*** Begin section ***

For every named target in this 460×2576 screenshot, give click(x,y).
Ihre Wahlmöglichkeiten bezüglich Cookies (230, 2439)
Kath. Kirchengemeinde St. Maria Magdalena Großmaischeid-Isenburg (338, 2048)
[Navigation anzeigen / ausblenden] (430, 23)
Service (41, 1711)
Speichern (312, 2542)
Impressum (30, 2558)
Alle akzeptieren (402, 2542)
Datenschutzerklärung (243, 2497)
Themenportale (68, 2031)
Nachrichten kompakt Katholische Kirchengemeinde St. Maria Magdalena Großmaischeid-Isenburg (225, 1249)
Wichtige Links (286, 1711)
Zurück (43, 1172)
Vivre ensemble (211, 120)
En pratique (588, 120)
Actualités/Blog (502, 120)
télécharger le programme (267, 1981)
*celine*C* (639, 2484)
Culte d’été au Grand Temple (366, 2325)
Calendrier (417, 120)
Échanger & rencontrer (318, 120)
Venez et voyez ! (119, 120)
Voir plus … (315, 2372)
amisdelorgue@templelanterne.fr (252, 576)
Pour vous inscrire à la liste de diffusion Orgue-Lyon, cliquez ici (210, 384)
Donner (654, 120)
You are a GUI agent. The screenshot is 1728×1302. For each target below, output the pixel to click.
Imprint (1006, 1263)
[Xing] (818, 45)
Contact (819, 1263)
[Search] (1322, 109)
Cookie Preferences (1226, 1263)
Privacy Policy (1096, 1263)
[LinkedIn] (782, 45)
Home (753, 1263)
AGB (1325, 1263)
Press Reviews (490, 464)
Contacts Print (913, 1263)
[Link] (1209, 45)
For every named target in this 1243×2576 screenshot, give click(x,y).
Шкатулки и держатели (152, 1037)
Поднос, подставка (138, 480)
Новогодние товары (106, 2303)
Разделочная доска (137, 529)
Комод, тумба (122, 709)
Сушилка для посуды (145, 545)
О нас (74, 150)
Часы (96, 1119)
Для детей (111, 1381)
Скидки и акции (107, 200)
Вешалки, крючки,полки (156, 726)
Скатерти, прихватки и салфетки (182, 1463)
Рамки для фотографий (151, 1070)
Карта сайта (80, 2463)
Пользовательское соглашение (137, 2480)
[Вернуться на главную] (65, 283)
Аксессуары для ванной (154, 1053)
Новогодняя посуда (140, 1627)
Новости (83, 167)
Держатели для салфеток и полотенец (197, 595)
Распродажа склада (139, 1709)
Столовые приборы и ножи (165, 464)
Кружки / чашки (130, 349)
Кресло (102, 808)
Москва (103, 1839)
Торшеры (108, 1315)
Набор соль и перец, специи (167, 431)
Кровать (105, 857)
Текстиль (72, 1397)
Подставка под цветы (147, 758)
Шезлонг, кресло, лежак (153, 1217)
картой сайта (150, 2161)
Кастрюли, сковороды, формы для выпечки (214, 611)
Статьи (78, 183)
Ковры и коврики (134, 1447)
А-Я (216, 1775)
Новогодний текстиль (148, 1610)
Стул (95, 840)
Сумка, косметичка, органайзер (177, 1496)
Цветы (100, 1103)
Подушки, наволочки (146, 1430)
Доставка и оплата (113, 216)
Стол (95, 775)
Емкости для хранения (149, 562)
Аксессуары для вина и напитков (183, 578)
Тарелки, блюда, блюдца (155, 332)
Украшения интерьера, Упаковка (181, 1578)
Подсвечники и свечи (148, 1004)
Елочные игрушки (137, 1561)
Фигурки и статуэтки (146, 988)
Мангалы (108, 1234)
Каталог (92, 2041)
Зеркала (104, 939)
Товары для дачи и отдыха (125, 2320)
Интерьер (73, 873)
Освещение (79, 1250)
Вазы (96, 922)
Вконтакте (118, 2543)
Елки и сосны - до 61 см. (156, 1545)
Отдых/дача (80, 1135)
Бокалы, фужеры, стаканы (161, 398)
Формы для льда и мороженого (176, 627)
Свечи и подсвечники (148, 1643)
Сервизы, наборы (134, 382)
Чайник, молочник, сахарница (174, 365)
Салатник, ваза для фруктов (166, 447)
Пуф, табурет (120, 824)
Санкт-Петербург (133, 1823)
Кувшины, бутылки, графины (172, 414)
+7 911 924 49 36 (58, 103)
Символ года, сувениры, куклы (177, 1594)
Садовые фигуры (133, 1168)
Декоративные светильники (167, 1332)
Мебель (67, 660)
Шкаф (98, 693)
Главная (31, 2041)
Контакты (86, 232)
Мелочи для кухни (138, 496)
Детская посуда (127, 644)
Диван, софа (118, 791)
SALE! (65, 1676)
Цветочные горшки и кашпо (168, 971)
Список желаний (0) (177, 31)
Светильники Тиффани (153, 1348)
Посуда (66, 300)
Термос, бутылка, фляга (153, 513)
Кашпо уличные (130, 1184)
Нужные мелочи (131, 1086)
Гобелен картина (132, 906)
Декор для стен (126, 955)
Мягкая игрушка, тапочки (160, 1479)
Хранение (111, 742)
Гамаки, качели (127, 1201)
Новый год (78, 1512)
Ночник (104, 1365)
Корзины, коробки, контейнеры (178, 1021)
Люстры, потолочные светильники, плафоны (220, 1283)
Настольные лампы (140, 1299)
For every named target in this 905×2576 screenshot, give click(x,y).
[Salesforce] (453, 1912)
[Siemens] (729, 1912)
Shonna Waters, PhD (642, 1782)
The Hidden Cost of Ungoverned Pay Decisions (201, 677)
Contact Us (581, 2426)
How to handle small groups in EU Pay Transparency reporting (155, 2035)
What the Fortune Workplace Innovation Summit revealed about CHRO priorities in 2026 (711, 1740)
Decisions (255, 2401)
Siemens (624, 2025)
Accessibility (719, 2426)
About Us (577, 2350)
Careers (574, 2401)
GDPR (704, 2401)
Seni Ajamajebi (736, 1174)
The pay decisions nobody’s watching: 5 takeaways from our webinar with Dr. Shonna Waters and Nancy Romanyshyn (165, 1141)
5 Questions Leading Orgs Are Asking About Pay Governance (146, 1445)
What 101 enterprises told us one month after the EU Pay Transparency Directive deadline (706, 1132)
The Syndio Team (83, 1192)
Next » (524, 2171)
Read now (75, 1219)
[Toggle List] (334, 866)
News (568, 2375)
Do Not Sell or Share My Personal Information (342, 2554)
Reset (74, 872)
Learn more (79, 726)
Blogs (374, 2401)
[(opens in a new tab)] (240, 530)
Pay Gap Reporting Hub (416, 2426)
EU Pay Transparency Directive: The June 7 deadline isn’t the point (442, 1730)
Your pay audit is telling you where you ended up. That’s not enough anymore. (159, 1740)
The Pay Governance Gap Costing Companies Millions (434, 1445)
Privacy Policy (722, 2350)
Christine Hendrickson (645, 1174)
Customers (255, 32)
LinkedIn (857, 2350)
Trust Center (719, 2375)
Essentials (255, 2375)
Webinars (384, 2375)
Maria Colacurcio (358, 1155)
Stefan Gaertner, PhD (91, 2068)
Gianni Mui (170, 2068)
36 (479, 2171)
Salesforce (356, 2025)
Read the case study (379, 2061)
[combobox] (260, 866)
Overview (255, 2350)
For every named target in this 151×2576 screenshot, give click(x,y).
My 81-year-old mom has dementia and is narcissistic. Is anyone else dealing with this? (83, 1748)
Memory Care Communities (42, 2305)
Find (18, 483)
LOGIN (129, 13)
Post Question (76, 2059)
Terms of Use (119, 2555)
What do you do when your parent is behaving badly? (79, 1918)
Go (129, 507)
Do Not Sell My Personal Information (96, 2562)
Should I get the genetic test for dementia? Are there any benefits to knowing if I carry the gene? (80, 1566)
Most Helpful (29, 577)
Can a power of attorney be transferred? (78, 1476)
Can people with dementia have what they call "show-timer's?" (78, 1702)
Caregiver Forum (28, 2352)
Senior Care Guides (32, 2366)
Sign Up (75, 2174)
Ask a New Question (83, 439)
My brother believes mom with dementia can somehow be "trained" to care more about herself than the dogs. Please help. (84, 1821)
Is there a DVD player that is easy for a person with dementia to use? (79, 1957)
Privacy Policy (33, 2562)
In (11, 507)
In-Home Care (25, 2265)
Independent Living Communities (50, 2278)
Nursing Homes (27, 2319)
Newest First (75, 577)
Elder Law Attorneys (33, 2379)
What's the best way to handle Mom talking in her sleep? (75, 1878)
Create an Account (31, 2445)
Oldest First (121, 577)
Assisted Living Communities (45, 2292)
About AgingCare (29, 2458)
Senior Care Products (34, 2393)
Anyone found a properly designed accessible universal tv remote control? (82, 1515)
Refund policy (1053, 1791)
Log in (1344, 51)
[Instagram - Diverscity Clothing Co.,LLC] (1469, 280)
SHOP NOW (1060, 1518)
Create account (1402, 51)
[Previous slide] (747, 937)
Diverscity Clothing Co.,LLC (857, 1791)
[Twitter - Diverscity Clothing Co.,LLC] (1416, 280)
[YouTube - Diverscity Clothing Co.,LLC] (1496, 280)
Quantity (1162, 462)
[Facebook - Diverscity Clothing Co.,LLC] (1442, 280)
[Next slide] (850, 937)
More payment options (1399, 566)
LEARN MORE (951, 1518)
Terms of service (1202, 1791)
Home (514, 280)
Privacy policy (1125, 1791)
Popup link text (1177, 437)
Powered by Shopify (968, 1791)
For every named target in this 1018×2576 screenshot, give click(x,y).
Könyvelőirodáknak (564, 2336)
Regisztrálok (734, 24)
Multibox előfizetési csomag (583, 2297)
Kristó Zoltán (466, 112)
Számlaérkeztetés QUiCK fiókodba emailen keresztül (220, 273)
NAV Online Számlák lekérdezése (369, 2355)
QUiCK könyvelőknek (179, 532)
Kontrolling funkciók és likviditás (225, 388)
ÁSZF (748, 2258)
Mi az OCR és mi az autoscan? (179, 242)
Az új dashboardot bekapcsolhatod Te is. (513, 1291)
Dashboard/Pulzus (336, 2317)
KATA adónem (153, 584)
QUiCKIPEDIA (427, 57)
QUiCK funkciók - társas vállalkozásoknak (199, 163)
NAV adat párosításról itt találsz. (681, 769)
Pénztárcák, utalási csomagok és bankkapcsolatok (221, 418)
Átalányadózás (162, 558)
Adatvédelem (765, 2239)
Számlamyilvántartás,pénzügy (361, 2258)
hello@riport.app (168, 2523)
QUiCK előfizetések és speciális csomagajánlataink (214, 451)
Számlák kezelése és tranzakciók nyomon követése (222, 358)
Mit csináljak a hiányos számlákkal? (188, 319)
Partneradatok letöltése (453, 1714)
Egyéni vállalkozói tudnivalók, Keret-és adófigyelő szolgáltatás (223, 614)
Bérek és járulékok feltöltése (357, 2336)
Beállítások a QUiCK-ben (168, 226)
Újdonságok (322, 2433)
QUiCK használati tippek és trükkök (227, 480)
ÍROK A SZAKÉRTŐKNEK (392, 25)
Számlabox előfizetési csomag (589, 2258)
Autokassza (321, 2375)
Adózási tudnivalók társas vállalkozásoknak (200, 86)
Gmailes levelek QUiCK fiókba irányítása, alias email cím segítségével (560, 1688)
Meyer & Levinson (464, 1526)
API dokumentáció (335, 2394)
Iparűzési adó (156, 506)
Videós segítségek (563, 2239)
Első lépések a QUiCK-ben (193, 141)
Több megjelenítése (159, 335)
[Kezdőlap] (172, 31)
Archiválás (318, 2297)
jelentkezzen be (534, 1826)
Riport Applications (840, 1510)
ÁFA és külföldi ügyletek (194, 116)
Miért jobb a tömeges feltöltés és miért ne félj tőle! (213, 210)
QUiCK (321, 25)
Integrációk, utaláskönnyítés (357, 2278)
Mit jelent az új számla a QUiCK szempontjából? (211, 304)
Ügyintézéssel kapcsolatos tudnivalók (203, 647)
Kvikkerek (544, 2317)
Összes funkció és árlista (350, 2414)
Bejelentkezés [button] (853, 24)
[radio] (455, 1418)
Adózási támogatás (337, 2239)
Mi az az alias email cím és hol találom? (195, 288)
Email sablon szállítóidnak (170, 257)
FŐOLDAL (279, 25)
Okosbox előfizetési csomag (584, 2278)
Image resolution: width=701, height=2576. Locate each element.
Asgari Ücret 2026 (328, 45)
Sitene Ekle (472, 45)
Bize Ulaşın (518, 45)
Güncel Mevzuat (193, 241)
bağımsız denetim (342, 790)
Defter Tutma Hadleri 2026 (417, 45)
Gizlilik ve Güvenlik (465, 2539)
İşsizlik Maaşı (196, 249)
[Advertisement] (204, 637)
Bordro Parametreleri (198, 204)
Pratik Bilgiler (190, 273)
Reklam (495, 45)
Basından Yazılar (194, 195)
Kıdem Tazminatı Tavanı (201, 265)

*** End section ***

# [WORK REQUIRED]
Copy exactly the lines that run from the first line of the data to the line containing "Donner (654, 120)", please, with both ends included and nothing else.

# [THE COMPLETED TASK]
For every named target in this 460×2576 screenshot, give click(x,y).
Ihre Wahlmöglichkeiten bezüglich Cookies (230, 2439)
Kath. Kirchengemeinde St. Maria Magdalena Großmaischeid-Isenburg (338, 2048)
[Navigation anzeigen / ausblenden] (430, 23)
Service (41, 1711)
Speichern (312, 2542)
Impressum (30, 2558)
Alle akzeptieren (402, 2542)
Datenschutzerklärung (243, 2497)
Themenportale (68, 2031)
Nachrichten kompakt Katholische Kirchengemeinde St. Maria Magdalena Großmaischeid-Isenburg (225, 1249)
Wichtige Links (286, 1711)
Zurück (43, 1172)
Vivre ensemble (211, 120)
En pratique (588, 120)
Actualités/Blog (502, 120)
télécharger le programme (267, 1981)
*celine*C* (639, 2484)
Culte d’été au Grand Temple (366, 2325)
Calendrier (417, 120)
Échanger & rencontrer (318, 120)
Venez et voyez ! (119, 120)
Voir plus … (315, 2372)
amisdelorgue@templelanterne.fr (252, 576)
Pour vous inscrire à la liste de diffusion Orgue-Lyon, cliquez ici (210, 384)
Donner (654, 120)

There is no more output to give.